A theoretical model is developed to describe the formation of microstructures due to plasma streaming instabilities in radially convergent geometries. Microstructures in the form of radial spokes are found experimentally in laser wakefield accelerators. The eigenvalues of a set of coupled linear ordinary differential equations are obtained and the complex wavenumbers calculated to give the local growth rates. The predictions are confirmed using particle-in-cell (PIC) simulations carried out for two counter-propagating converging/diverging plasma annuli. The simulations consistently demonstrate unstable growth for interactions between two counterpropagating annuli with different number densities. The growth rates obtained from the PIC simulations agree well with the growth rates from the semi-analytical model.
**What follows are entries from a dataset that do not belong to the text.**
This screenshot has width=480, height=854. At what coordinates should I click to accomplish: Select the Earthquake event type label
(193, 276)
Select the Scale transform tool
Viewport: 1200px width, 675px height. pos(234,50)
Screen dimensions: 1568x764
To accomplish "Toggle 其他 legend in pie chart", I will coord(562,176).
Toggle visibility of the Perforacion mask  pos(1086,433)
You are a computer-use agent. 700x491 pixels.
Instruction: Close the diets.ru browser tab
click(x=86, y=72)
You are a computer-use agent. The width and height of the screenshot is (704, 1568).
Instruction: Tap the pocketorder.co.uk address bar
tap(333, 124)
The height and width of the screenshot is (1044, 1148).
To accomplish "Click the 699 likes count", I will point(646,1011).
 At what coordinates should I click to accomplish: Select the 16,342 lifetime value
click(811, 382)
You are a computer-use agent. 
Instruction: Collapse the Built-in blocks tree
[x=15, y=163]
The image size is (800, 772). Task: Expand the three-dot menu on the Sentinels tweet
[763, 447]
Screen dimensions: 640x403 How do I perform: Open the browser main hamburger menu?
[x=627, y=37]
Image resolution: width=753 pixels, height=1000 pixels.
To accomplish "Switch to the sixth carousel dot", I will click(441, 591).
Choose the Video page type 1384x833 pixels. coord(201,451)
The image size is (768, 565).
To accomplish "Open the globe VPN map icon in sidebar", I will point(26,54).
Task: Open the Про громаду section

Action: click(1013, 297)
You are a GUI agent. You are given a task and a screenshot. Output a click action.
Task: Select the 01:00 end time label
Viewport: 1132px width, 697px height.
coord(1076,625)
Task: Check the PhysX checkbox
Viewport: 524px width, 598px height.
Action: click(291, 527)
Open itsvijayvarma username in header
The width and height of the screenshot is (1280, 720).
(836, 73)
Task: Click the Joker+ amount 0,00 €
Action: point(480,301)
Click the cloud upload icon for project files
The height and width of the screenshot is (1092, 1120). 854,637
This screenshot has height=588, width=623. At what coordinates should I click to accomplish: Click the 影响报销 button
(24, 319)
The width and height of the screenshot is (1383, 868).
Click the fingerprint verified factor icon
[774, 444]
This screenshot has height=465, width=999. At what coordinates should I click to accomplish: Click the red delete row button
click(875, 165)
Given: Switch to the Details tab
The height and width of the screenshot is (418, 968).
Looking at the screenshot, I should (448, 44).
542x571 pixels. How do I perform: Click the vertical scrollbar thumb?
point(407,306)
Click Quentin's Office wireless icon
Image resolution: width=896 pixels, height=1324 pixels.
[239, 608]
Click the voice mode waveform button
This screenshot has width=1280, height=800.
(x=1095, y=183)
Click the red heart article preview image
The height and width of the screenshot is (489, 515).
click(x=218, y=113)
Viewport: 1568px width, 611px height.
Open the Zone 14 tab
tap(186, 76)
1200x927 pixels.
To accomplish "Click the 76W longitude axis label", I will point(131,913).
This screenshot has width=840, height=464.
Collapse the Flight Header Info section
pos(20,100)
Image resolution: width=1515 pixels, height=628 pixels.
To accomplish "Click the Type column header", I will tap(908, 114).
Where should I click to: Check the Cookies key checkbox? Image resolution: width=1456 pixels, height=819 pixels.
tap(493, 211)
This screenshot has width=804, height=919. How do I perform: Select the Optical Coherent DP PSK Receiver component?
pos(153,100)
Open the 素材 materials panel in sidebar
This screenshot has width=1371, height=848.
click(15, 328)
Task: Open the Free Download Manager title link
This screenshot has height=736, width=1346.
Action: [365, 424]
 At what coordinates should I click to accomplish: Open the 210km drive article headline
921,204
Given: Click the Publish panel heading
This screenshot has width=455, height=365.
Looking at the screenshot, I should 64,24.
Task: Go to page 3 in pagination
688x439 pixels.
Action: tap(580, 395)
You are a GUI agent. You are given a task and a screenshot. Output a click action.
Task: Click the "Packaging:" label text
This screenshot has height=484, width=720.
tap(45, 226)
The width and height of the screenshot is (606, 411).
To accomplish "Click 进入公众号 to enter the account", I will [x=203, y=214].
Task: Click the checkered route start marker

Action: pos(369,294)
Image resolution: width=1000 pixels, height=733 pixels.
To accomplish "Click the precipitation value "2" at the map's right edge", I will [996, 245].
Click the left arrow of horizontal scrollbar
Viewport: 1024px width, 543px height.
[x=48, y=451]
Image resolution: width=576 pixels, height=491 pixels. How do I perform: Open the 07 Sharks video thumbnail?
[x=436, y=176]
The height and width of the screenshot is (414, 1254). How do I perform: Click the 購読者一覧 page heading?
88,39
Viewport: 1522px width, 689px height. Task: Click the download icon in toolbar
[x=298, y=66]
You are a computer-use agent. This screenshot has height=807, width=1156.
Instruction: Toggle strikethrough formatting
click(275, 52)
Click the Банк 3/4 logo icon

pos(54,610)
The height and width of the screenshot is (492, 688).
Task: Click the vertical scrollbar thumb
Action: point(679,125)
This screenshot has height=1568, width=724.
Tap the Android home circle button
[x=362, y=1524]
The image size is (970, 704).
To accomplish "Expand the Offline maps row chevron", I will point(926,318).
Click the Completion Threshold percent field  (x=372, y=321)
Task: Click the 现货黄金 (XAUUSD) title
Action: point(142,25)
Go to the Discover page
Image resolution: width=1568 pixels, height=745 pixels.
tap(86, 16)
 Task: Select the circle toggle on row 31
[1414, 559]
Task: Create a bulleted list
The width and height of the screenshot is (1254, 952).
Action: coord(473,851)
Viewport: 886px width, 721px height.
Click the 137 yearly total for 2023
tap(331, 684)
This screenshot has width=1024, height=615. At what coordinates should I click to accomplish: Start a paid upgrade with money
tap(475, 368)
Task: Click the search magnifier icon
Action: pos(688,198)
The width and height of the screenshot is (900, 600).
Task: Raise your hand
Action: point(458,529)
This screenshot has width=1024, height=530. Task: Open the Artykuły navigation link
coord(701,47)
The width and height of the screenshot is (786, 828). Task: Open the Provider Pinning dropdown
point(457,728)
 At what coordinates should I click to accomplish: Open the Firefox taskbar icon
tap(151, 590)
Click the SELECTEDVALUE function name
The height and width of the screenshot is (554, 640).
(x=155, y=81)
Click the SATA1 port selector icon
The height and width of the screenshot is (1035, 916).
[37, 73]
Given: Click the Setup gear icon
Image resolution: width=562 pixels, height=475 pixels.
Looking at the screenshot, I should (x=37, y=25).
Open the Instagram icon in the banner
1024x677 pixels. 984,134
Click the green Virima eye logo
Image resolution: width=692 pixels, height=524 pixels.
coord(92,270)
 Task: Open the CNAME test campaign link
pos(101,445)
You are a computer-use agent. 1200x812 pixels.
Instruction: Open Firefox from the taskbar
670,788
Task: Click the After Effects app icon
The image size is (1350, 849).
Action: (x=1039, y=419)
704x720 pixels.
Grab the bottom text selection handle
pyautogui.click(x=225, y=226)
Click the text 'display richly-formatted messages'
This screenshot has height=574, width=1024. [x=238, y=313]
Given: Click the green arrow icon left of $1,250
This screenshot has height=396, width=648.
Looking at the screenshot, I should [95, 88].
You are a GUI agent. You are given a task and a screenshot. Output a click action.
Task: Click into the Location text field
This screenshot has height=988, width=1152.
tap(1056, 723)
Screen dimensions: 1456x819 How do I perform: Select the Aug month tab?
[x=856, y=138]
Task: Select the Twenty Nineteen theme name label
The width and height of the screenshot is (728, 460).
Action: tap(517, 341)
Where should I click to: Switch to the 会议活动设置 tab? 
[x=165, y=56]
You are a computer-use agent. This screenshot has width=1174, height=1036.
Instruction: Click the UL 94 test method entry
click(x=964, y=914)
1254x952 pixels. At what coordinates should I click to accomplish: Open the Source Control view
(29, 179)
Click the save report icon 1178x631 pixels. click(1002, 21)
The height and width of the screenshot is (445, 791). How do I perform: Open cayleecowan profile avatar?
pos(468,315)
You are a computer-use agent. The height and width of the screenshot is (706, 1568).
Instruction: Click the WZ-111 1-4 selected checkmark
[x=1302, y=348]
The theory presented in this paper can provide powerful insight into converging plasma beams found in space and laboratory scale plasma.

Highlights

Converging and diverging flows of charged particles are ubiquitous in physics, from extreme astrophysical events [1], such as supernovae [2], gamma ray bursts [3, 4] and coronal mass ejections [5,6,7], to emerging technologies, such as inertial confinement fusion [4] and laser wakefield accelerators (LWFAs) [8,9,10,11]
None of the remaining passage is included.